As for offering policies to immediately bring down power bills, while National Party leader David Littleproud backs household solar and batteries for the cities, there’s no sign of a push within the party to help with household electrification backed by solar.
“Our policy will revolve around extending the life of those coal assets, and making sure that we’ve got reliable, consistent energy will play into that, and also get rid of a lot of the costs of the transmission that’s required for the wind and solar proposal,” one Nationals MP says.
“So, I think that’ll be part of the argument that’ll have an effect on cost, both a proven technology that we’ve relied on in the past, and we’ll sort of focus on that until 2050.”
The nuclear proposal is not yet harming the Coalition, according to former Liberal strategist and RedBridge Group pollster Tony Barry, but he says a number of factors are at play.
He regards Labor’s scare tactics, including the three-eyed fish imagery, as falling flat, and says people are not seeing evidence that renewable energy is bringing down energy prices.
Barry says there is public anger over falling feed-in tariffs and substantial outlay costs for solar power. The government and renewable energy groups have “manifestly failed” to sell clean energy, in his view, and public support has softened.
“It’s playing beautifully for Dutton,” he says.
“Voters just look at their bills, which are going up, and they’ve made the assessment that perhaps renewable energy isn’t cheaper.
“The salience of cost of living and housing is so high at the moment in all our research that every other issue is failing to punch through,” Barry says.
“We’re seeing around 75 per cent of voters nominate those two issues as the most important ones to them. That is unprecedented in my 25 years as a consumer and supplier of research.”

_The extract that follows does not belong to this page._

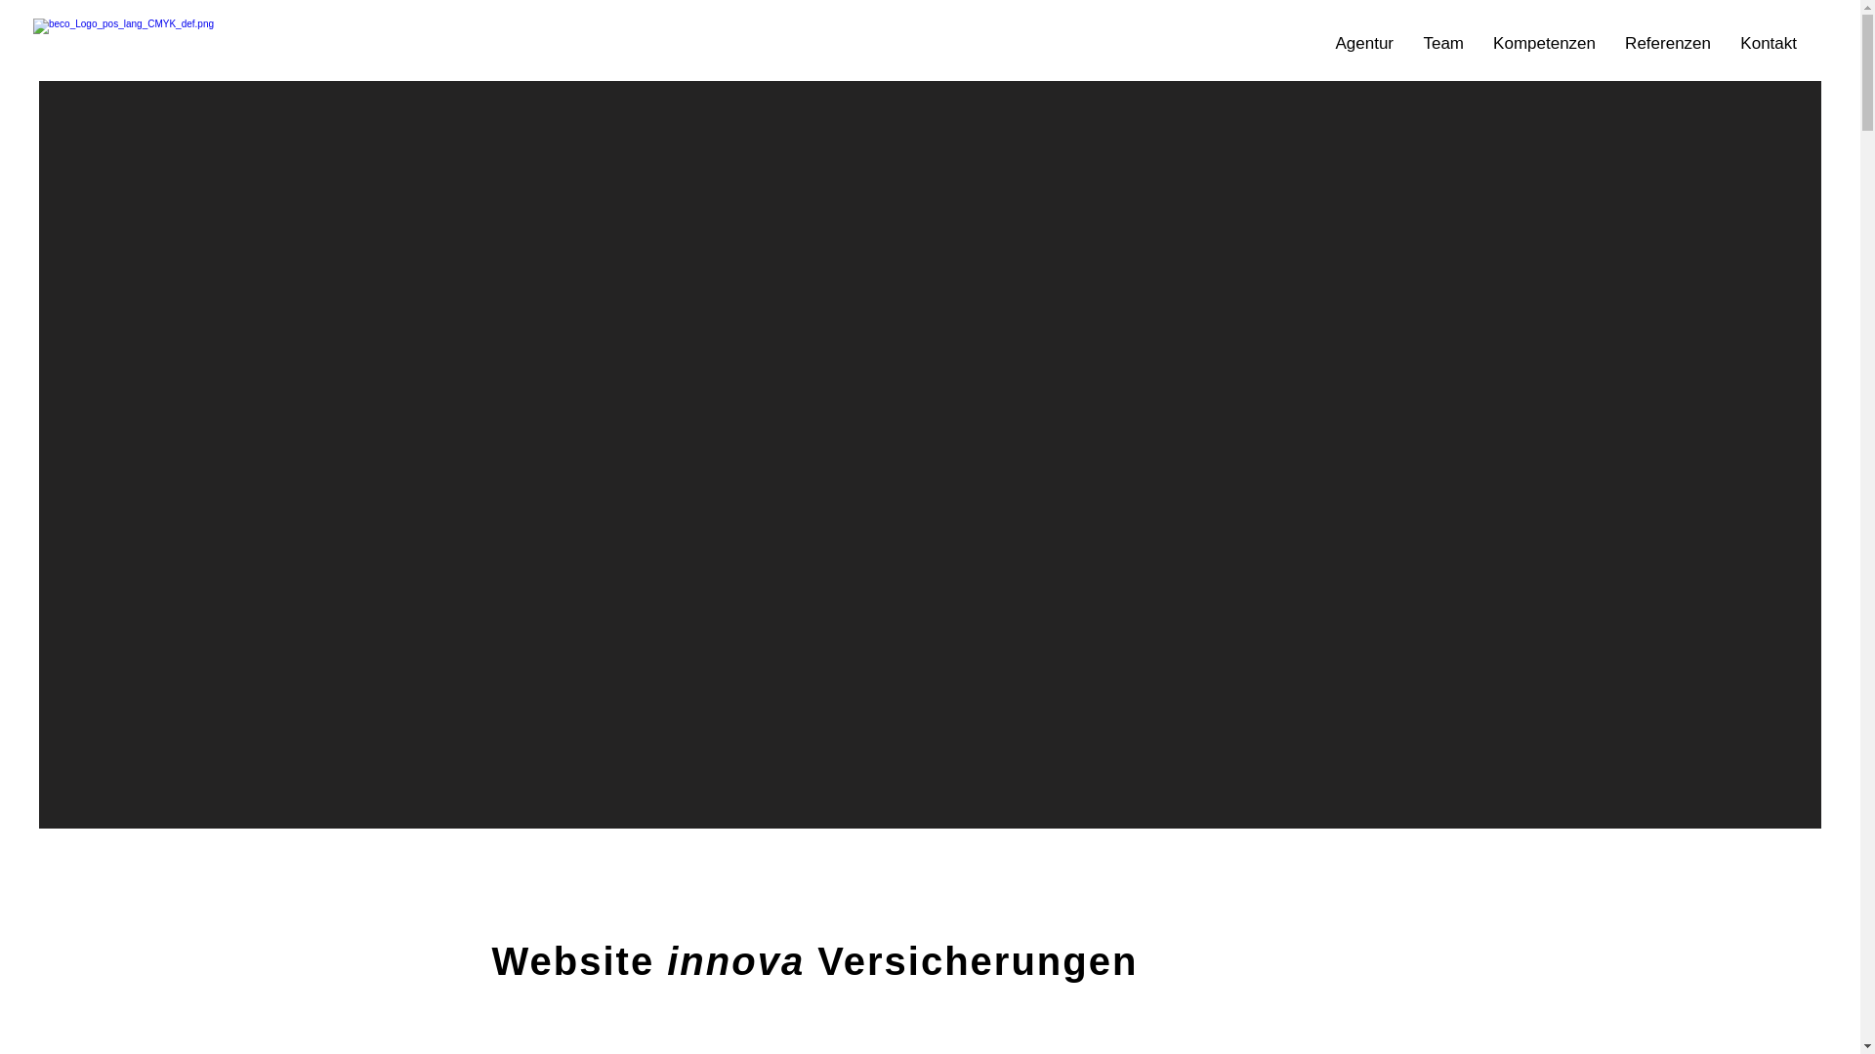 The image size is (1875, 1054). I want to click on 'Kompetenzen', so click(1543, 44).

The Labor policy most cited as helpful for Australians was the amended stage three tax cuts and the energy rebates, but they were the options from just 24 per cent of respondents in a RedBridge poll who could name a standout Albanese government policy.
RedBridge research also suggests Dutton is getting “some reward for a bold idea on nuclear”, Barry says.

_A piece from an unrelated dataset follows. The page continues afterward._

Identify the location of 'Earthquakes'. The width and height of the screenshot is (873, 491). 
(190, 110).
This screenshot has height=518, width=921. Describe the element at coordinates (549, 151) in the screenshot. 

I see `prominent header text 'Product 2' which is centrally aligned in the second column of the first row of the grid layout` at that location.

“That’s not to say they think it’s the best plan or they supported it, but they identified it as the biggest, most memorable, boldest plan in this parliamentary term.
“When you focus people on a conversation about nuclear there are certainly hesitations and concerns and knowledge gaps … The trick for Labor is not to be seen as being too focused on nuclear energy at the expense of not being focused on cost of living.”
To put that “boldness” another way, however, the nuclear power proposition also makes the opposition a target. MPs who spoke to The Saturday Paper don’t express too much concern.
“We’re not saying it’s sort of a cost-of-living measure or anything else like that. We’re saying it’s a long-term energy market reform,” one parliamentarian says.
“It’s a good point of differentiation. I think it’s an important policy. But I don’t think we will win an election off the back of that, and I don’t think we’re going to lose one either.”
In the meantime, Dutton is seen by the Nationals as a “steady navigator”.
“I think we’ve got the advantage. We’ve had the situation where he’s been so far ahead of anyone else in the Liberal Party that there’s really not been any leadership rumblings or undermining,” one Nationals MP says.
“The dynamic between David [Littleproud] and Peter is good. It’s not stealing the limelight off Peter in a presidential-style environment that we exist in these days.
“I think Albanese is one of our key strike weapons. He’s certainly doing some things that are pissing people off.”